A view of the La Giralda and the northwestern entrance of the Seville Cathedral, from the shady and cool Patio de los Naranjos.

Cathedral Rooftop Tour & La Giralda Tower

We took a tour of the Seville Cathedral rooftop (“Cubiertas”). We planned this tour in advance since tickets and tour times are limited and crowds can make for long lines. The tour was offered only in Spanish, but our tour guide was kind enough to give us a short summary in English after each stop. It was fun getting a more intimate experience with the cathedral than offered by just visiting the main hall. The rooftop tour was 20 Euro/person and the Cathedral & Tower entrance fees were 11 Euro/person as of March 2022. If I had to choose, I would just do the Cathedral & Tower, since the views are a bit better from the tower than the rooftop. The best European cathedral rooftops I have visited are Milan (Italy) and Chartres (France).
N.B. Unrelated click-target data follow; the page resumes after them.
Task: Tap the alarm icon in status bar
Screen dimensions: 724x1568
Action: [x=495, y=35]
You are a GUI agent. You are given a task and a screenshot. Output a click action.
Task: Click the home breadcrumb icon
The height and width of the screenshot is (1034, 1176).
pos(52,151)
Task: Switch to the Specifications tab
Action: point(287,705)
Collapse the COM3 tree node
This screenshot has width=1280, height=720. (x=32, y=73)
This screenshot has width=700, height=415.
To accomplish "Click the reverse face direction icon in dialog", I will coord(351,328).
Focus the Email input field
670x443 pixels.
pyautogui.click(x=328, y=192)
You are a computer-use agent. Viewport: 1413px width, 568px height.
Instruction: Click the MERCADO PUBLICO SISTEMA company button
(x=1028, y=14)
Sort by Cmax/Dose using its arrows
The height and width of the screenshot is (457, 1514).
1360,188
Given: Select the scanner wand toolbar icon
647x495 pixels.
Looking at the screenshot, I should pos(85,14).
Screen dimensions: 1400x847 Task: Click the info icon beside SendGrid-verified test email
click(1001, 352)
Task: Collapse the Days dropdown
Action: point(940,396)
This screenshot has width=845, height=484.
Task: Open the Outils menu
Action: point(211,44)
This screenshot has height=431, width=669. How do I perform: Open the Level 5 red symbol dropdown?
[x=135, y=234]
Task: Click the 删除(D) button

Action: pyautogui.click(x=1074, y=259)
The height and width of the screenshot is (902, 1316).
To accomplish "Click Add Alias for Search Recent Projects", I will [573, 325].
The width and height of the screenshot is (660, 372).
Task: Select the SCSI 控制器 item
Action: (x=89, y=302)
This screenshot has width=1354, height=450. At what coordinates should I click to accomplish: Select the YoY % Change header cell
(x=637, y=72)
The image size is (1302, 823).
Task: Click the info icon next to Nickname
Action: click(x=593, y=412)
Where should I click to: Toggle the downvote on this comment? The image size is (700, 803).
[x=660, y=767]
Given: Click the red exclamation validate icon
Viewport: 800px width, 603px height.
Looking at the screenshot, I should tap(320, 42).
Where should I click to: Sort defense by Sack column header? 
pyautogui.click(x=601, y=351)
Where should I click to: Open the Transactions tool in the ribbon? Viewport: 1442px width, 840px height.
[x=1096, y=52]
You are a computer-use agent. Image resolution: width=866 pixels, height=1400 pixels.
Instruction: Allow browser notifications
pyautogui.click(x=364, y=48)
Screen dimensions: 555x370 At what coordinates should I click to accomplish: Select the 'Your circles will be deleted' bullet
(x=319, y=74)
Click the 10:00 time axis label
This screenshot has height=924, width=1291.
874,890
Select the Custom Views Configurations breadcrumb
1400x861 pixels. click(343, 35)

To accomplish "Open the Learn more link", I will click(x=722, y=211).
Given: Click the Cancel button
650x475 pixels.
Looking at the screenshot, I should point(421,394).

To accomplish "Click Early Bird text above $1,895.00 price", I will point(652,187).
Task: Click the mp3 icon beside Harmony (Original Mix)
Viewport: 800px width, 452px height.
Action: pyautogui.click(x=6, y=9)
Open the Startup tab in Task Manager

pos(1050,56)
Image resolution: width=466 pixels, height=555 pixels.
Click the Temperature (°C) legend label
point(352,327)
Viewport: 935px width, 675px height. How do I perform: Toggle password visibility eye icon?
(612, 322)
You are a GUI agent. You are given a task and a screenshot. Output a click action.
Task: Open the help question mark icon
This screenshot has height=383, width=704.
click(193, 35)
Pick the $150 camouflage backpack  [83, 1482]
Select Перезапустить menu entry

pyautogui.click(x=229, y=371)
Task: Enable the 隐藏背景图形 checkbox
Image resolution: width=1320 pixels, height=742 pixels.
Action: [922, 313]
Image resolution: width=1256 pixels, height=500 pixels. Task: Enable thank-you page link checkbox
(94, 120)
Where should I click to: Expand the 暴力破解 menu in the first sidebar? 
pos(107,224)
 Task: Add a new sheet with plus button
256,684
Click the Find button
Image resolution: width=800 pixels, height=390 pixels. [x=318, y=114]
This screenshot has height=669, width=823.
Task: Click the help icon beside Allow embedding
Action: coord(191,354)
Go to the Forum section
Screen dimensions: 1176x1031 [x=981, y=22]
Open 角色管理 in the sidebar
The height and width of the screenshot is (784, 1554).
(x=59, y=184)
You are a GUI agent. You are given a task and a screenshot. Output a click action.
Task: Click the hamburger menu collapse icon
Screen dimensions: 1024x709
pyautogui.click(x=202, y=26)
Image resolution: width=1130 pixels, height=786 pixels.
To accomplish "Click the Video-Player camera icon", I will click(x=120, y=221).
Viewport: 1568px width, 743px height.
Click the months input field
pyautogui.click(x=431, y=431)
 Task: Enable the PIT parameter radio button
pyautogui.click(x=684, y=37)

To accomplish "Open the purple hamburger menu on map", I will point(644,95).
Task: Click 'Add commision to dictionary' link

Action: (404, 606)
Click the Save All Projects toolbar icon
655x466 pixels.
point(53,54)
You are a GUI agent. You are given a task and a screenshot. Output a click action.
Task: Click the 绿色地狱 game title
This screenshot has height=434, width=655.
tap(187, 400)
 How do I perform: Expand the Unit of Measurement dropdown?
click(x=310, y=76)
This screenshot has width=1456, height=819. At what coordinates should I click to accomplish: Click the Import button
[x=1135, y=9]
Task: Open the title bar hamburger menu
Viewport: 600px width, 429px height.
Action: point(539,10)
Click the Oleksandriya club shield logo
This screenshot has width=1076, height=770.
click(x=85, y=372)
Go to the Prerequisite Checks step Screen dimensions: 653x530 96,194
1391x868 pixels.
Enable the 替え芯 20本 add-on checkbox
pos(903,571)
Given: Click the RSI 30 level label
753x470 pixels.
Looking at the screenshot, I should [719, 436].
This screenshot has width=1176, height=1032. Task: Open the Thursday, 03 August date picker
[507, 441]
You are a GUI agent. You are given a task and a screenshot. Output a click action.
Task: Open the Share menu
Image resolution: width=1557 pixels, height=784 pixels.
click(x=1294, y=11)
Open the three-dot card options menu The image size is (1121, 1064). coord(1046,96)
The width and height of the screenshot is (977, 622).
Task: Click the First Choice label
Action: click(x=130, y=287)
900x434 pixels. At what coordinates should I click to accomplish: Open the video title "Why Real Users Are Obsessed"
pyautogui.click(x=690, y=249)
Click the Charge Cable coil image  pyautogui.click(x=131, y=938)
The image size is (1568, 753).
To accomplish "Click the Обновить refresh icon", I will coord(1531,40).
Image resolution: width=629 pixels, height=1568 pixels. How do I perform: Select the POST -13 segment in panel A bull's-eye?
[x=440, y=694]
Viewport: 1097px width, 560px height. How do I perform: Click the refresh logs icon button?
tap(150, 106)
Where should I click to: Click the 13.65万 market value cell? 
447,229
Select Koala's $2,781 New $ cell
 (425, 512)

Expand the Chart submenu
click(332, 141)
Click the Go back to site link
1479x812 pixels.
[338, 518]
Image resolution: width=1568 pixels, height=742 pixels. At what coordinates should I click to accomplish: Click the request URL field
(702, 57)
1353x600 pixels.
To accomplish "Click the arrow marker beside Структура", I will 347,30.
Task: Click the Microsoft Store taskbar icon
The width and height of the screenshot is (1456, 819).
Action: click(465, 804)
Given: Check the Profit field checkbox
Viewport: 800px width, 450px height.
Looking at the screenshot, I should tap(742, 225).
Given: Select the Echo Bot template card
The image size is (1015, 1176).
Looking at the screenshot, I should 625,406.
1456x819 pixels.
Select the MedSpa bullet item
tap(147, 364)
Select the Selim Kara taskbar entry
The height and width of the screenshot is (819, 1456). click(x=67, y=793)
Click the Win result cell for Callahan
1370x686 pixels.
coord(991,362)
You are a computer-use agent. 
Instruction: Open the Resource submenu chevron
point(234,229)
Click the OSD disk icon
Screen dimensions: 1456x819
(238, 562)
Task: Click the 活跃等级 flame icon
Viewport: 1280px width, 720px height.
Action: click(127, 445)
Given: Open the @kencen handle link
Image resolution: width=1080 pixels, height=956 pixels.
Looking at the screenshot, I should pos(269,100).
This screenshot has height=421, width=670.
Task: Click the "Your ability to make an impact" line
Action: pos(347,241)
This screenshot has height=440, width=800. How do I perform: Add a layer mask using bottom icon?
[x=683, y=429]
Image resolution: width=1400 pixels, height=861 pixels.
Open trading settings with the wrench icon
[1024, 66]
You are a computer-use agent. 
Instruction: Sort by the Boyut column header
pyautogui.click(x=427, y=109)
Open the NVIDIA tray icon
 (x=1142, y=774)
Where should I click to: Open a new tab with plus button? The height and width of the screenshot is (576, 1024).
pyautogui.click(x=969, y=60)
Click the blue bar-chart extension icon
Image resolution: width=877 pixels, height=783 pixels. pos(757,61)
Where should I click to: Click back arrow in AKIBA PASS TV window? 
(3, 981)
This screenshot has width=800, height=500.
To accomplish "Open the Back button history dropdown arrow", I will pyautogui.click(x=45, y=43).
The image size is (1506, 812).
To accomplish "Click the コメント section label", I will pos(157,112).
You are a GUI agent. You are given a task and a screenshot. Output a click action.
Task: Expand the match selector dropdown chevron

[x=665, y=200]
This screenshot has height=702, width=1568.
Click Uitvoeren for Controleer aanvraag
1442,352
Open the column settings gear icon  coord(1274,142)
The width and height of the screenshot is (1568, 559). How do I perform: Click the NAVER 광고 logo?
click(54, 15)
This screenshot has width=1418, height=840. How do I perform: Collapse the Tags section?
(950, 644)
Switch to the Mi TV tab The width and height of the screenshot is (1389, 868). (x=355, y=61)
Unique views of the cathedral and its construction are provided on the rooftop tour.

The rooftop tour also included a short interior walk high above the main floor, for a view of the cathedral few people see.

La Giralda Tower

We also climbed La Giralda tower, dating from the 12th century. Rather than steps, there is a sloping ramp all the way to the top of the tower, making the ascent a bit easier.